(Stored data)
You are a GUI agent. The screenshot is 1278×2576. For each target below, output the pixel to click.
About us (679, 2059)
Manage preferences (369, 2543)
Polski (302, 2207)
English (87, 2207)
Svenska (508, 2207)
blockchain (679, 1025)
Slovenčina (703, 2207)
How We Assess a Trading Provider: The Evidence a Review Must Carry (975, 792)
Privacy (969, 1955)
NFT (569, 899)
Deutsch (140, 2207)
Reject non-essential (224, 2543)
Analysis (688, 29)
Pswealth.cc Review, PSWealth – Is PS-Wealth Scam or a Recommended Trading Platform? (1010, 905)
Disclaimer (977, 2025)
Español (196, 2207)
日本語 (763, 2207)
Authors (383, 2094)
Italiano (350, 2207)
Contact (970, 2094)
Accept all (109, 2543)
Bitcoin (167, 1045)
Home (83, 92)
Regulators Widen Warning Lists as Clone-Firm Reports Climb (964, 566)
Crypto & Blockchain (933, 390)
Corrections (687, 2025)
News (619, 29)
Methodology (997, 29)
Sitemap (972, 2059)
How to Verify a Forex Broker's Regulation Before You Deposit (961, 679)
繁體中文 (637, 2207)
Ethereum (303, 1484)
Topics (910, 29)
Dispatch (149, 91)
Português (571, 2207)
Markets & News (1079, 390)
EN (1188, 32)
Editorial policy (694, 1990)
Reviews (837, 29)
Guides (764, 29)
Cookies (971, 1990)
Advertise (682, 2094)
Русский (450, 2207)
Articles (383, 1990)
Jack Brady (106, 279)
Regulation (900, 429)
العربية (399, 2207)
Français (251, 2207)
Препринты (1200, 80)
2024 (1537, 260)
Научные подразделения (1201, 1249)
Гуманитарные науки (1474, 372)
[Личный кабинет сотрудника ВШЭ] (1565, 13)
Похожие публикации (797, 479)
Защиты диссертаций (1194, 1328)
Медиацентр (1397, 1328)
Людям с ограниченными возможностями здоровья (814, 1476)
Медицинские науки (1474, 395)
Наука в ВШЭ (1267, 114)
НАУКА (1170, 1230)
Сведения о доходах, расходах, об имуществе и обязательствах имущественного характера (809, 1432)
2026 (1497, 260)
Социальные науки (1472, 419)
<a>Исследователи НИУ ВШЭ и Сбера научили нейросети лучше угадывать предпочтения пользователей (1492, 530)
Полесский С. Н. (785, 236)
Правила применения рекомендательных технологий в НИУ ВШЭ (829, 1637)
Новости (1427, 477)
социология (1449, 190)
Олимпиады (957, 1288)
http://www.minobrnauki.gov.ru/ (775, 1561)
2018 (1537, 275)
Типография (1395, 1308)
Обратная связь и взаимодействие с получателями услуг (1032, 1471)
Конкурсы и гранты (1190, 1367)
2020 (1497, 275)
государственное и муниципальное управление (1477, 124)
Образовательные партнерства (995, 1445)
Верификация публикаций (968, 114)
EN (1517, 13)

Required work> Copy out each line of the data above, exactly, if it lies between the line holding "Markets & News (1079, 390)" and the line holding "Гуманитарные науки (1474, 372)", inclusive; copy no other line.

Result of the exercise>
Markets & News (1079, 390)
EN (1188, 32)
Editorial policy (694, 1990)
Reviews (837, 29)
Guides (764, 29)
Cookies (971, 1990)
Advertise (682, 2094)
Русский (450, 2207)
Articles (383, 1990)
Jack Brady (106, 279)
Regulation (900, 429)
العربية (399, 2207)
Français (251, 2207)
Препринты (1200, 80)
2024 (1537, 260)
Научные подразделения (1201, 1249)
Гуманитарные науки (1474, 372)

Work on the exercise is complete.